The chosen Squid-based approach was preferred because it is more transparent. Clients continue to reference images by their canonical names (e.g., quay.io/namespace/image:tag), and the proxy transparently caches the underlying layer blobs without requiring any changes to image names or build definitions. This provides the benefits of caching with minimal impact on the user workflow.

# Consequences

Benefits: This change is expected to reduce image pull times, lower network bandwidth consumption, and improve build reliability.
New Infrastructure: We will now operate and maintain additional components: Squid proxy instances and an internal CA via cert-manager.
Monitoring & Health: We will create a Prometheus exporter to monitor cache metrics (hit/miss rate, storage utilization, etc.) and an availability probe to continuously validate the proxy’s functionality. This probe will also be part of the Helm chart’s test suite.
Resilience: Squid pods will be deployed with anti-affinity rules to spread them across different nodes. The choice of storage (RAM vs. persistent volumes) will impact cache persistence across pod restarts.
Documentation: User-facing documentation will be required to explain how to use the proxy and how to opt-out.
Security: The use of ssl-bump introduces a new security consideration around the management and protection of the internal CA. The primary defense against cache poisoning is the use of content-addressable storage for container image layers. Clients like buildah verify the digest (SHA checksum) of each layer after download. Any mismatch between the expected and actual digest due to a poisoned cache entry will cause the build to fail, preventing the use of a corrupted artifact. By limiting the scope of caching to only these content-addressable blobs, the risk is significantly minimized. Furthermore, the initial choice of ephemeral storage (Pod RAM or tmpfs) means that any potential cache poisoning event would be short-lived and cleared upon pod restart. This is a primary motivation for limiting the scope of this ADR and deferring caching of mutable content or intermediate layers, which would introduce greater risk.
Isolation for Private Repositories: By default, Squid does not cache responses to requests that contain Authorization headers unless explicitly allowed by Cache-Control headers from the origin server. This prevents a user in one namespace from inadvertently accessing a cached image layer from a private repository that was fetched by a user in another namespace. While this default behavior provides strong isolation, we know Konflux users frequently use private images.
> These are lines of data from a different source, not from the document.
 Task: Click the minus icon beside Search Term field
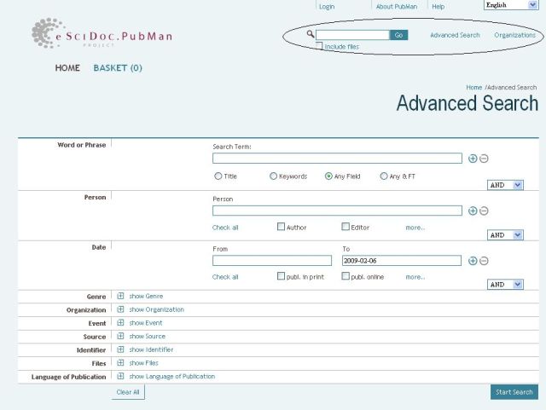(484, 159)
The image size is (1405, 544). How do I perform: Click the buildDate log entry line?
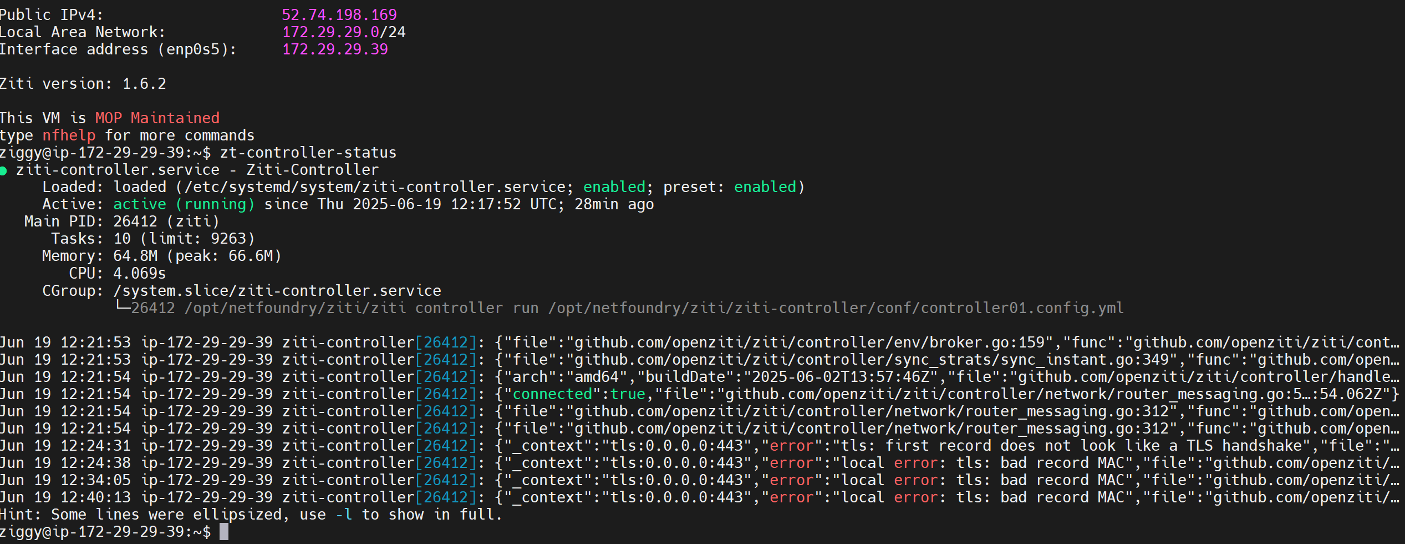tap(700, 377)

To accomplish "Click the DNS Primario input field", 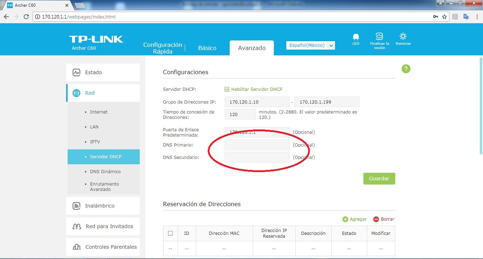I will pos(257,145).
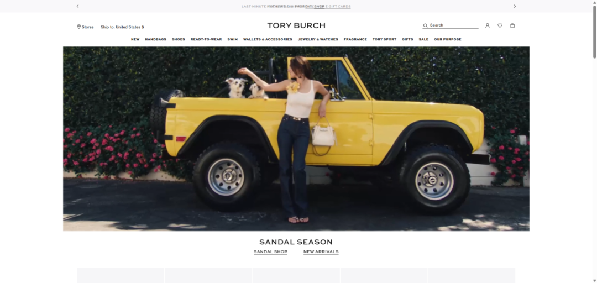Open the Shoes menu item

pos(178,39)
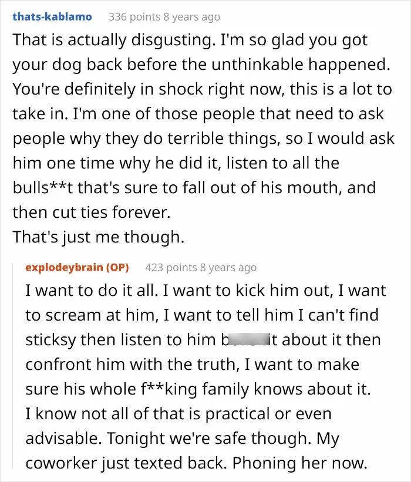This screenshot has height=482, width=411.
Task: Open thats-kablamo's user profile
Action: point(52,16)
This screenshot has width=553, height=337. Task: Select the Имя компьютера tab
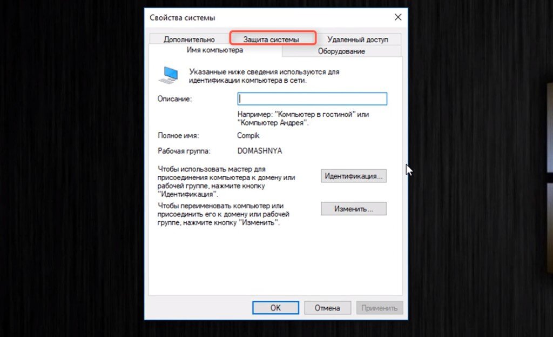[x=215, y=50]
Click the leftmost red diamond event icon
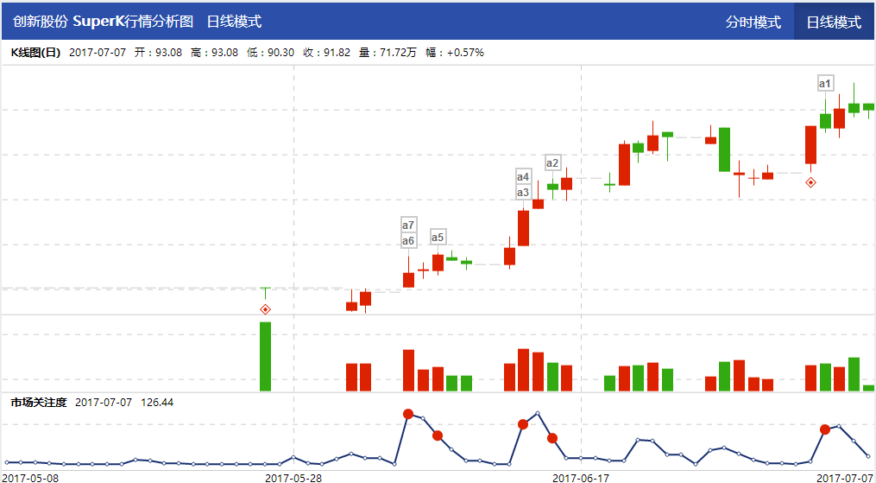 tap(266, 309)
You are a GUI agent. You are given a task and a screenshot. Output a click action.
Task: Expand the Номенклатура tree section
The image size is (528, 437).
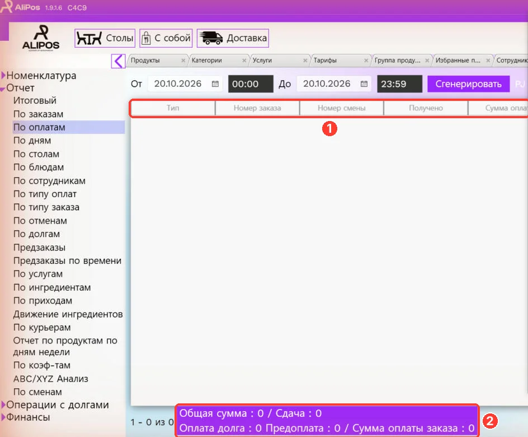click(3, 75)
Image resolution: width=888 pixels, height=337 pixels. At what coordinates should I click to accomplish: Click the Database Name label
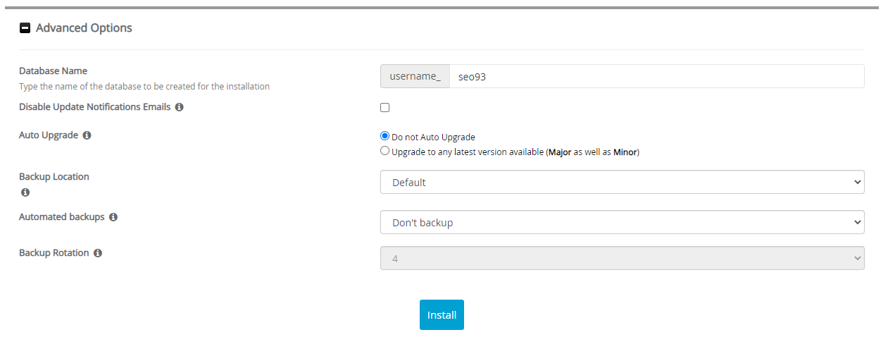tap(53, 71)
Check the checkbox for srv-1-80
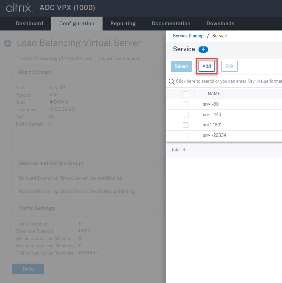282x283 pixels. click(185, 104)
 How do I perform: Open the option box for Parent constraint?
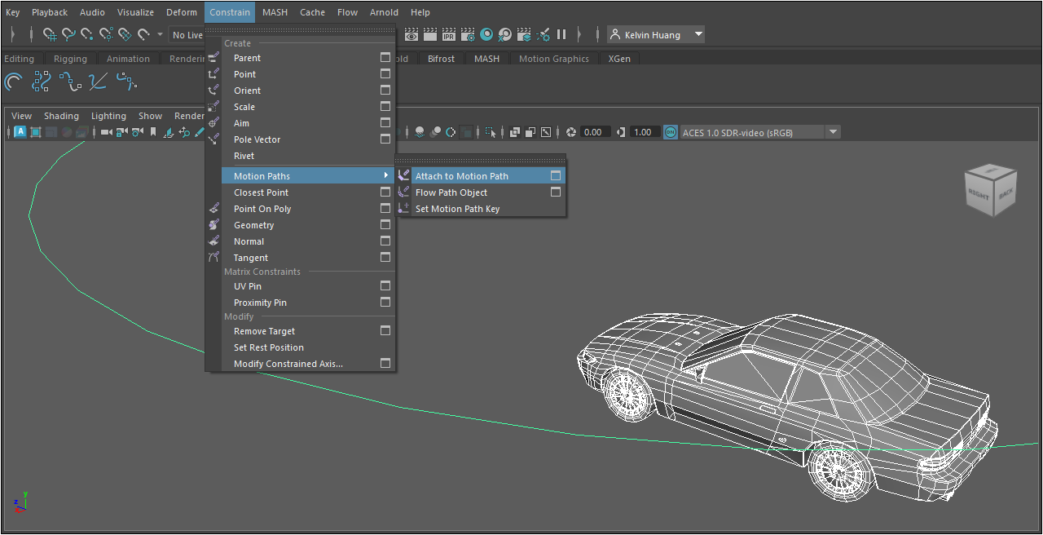click(x=385, y=58)
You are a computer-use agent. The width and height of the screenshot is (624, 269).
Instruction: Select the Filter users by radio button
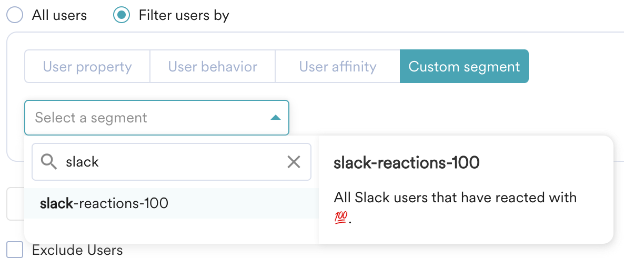tap(122, 15)
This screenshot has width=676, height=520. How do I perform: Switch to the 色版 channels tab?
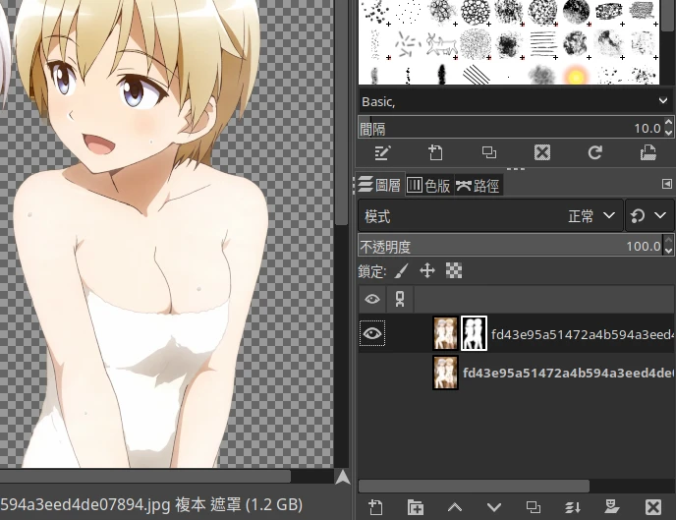pos(428,185)
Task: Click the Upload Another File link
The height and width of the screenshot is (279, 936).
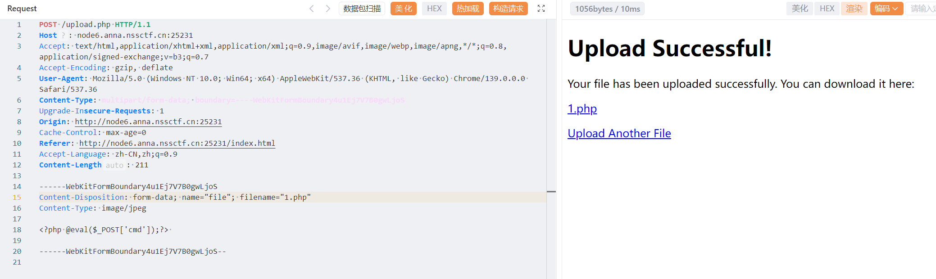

Therefore, custom configuration to allow for caching of private images will be put in place as described above.
Scope: This solution is focused on caching container base images used during the build process for in-cluster builds. Caching intermediate layers is out of scope for this ADR as it adds extra complexity. It does not address caching for other protocols, per-node caching, or builds running on external VMs. Caching other types of artifacts, like Tekton bundles or artifacts for trusted artifact verification, is also out of scope for this ADR. These may be addressed in future ADRs, and may be able to use the same caching infrastructure.